Когда я смотрю на него в бинокль, прямо рядом с паромом поднимается первый высокий фонтан воды. Но паром доходит неповрежденным до восточного берега. Видны солдаты, оставившие на пароме автомобили и танки, спасающиеся бегством по белому песку. Вверх по течению реки, севернее, сразу после первого идет второй паром, который садится на мель посередине Дона. Здесь паром атакуют пикирующие бомбардировщики, и на нем после сильного взрыва вспыхивает пламя. Но по-видимому, все люди успели покинуть этот паром.
Перед нами внизу располагается почти наведенный до конца новый понтонный мост. Начиная с востока он доходит почти до нашего берега, обрываясь еще в воде. По нему уже двигаются наши танки и саперы, однако в последний момент противнику удается под покровом наступающей темноты поджечь мост. Огонь стремительно распространяется, вскоре над ночной рекой стоит только огненная завеса, которая отражается в воде красным светом. Теперь и в Калаче вспыхивает пламя, вероятно, в результате точного огня нашей артиллерии. Очаги пожара на темной равнине издалека напоминают горящие кустарники. На занятом нами берегу на обрывах вдоль реки то тут, то там в ходе боя воспламеняется сухой вереск. Пожары распространяются по кругу в виде огненных колец. Кажется, что они висят между небом и землей и их рубежи исчезают в ночи.
Когда мы под звездным небом возвращаемся в свое расположение, царит веселое, радостное настроение. С боевых машин раздаются облегченные вздохи, остроты, даже песни. Экипажи вылезли наружу и, испытывая только радостные чувства, вдыхают свежий ночной воздух, ощущают безопасность, успех. И наконец, большой Дон, до которого мы добрались, где отражается луна и чей вид уже освежает, как купание после нескольких недель пребывания в пыли и сухости.
Через час на возвышенности за гребнем высоты мы занимаем позиции, предписанные нам, и оборудуем их для ведения круговой обороны. Согласно приказу, каждый солдат должен незамедлительно, невзирая на глубокую темноту, вырыть одиночный окоп. Люди устали и проклинают излишества приказа. И все же они исполняют его. На следующее утро на рассвете эти позиции подвергнутся мощным ударам авиации противника. Самолеты пойдут волна за волной, на нас обрушатся бомбы, огонь из авиапушек и пулеметов.

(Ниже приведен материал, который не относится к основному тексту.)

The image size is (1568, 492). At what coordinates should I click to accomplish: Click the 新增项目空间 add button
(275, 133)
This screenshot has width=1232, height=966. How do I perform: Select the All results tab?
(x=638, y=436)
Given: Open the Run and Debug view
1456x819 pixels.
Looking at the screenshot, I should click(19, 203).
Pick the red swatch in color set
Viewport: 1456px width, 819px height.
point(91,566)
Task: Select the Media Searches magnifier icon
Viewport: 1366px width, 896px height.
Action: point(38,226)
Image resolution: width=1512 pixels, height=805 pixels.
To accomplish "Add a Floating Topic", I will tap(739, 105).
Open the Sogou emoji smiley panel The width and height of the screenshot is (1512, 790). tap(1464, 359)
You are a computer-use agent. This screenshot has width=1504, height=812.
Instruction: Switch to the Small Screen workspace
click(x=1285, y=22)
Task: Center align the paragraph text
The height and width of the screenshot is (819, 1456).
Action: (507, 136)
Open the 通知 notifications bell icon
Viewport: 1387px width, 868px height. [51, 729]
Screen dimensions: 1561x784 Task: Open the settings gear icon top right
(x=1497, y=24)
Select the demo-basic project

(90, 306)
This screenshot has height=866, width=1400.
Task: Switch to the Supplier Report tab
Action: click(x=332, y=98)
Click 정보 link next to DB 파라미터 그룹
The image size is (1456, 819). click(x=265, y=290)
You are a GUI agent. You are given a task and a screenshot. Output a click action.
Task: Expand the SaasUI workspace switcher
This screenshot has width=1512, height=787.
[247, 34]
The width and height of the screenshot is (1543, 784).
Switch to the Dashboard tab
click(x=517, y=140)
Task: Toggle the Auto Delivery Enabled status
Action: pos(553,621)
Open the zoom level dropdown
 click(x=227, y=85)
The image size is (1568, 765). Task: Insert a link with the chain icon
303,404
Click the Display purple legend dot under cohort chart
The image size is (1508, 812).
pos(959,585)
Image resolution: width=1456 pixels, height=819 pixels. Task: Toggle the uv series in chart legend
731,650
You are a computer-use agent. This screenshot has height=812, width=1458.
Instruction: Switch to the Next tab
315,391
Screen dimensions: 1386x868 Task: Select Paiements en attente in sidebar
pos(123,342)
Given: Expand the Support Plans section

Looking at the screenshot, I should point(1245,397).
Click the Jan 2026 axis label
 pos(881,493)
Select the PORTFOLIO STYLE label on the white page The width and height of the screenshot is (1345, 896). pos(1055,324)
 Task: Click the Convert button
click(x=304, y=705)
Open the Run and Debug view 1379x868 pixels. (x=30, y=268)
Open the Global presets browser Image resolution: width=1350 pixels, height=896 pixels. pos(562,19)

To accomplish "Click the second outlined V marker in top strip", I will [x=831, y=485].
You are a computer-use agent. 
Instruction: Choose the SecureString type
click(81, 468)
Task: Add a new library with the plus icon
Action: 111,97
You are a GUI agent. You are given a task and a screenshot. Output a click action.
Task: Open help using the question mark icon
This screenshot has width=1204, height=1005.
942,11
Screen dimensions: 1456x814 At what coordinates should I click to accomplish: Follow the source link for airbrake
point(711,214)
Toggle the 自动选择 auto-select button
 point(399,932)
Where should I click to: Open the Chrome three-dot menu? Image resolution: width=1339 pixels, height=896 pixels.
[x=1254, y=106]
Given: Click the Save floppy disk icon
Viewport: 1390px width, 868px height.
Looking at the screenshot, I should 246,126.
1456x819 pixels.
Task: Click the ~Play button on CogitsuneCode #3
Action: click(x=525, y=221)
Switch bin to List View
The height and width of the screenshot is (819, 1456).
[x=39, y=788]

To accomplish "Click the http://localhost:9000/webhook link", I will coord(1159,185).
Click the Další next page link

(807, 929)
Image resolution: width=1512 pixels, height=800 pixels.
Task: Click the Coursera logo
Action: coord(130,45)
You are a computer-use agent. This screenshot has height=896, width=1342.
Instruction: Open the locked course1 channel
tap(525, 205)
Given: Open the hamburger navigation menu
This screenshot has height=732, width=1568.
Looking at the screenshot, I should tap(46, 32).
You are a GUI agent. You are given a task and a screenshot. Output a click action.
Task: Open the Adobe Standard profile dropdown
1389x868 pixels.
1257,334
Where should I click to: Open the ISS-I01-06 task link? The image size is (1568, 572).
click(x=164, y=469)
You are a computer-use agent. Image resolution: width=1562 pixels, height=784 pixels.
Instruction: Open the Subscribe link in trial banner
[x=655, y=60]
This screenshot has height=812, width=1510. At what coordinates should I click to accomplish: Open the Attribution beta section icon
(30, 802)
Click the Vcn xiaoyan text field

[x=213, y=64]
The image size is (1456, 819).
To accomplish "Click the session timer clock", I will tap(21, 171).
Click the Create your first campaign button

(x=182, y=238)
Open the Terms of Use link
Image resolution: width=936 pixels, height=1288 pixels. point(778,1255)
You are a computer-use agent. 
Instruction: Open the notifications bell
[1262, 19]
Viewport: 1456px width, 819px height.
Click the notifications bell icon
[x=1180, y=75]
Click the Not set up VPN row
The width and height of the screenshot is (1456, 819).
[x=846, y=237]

Через час, когда налеты стихли, а в небе снова проносились немецкие истребители, я подсаживаюсь к лейтенанту К. в автомобиль повышенной проходимости. На планшете мы пьем кофе. Солнце, согревая, все выше встает над горизонтом, кругом стало тихо и спокойно. И тут в воздухе раздается взрыв. Мы пригибаемся к сиденьям, мимо нас с гулом пролетает большой осколок. Раздаются вопли, причитания и стоны, все трясется. Артиллерийский снаряд попал в танкистов, завтракавших на земле рядом со своим танком. Трое убиты, остальные двое стонут от боли и корчатся на земле. Ожидается продолжение обстрела, но по-прежнему тихо, как до разрыва снаряда. Случайное попадание снаряда, выпущенного из ствола русского орудия, которое выстрелило с той стороны Дона; артиллеристы не видели нас, но снаряд по навесной траектории перелетел через холм. Такие жертвы, которые понесло находящееся на отдыхе подразделение, кажутся особенно бессмысленными. Они сеют ужас и скорбь.
Когда 7 августа наши головные танки приближались к высотам Дона, навстречу им ехал один автомобиль. Наши солдаты могли видеть, как русские пехотинцы выпрыгнули из своих окопов, быстро подошли к дороге и жестами оповестили свой автомобиль о невозможности продолжения пути. Но один из сидевших в машине встал и не согласился с ними, махнув рукой. Через несколько минут советская машина остановилась перед первым нашим танком. Два офицера, которые сидели за водителем, вскочили со своих мест. Один из них поднес пистолет к виску и застрелился. Это был комиссар. Другой, полковник, медленно и сконфуженно поднял руки и сдался. Его немедленно отправили за линию фронта к офицеру, производящему допросы и находящемуся рядом с командирской машиной Хубе. Пленный попросил воды, и один солдат подал ему полевой термос. Мы окружили незнакомца и были изумлены, узнав в нем офицера старой выучки. Что бы ни понималось под этим, полковник отличался от типичного советского командира. Его поведение было уверенным, степенным, о чем свидетельствовало то, как он отдал честь генералу. Добротно сшитая форма, холеные руки, высокий рост, голова «западного типа» с четким профилем, большие серо-голубые глаза, взгляд, в котором читались стыд и растерянность в связи с таким бесславным концом воинской службы. Только беспокойные движения рук выдавали то, что происходило в душе этого человека.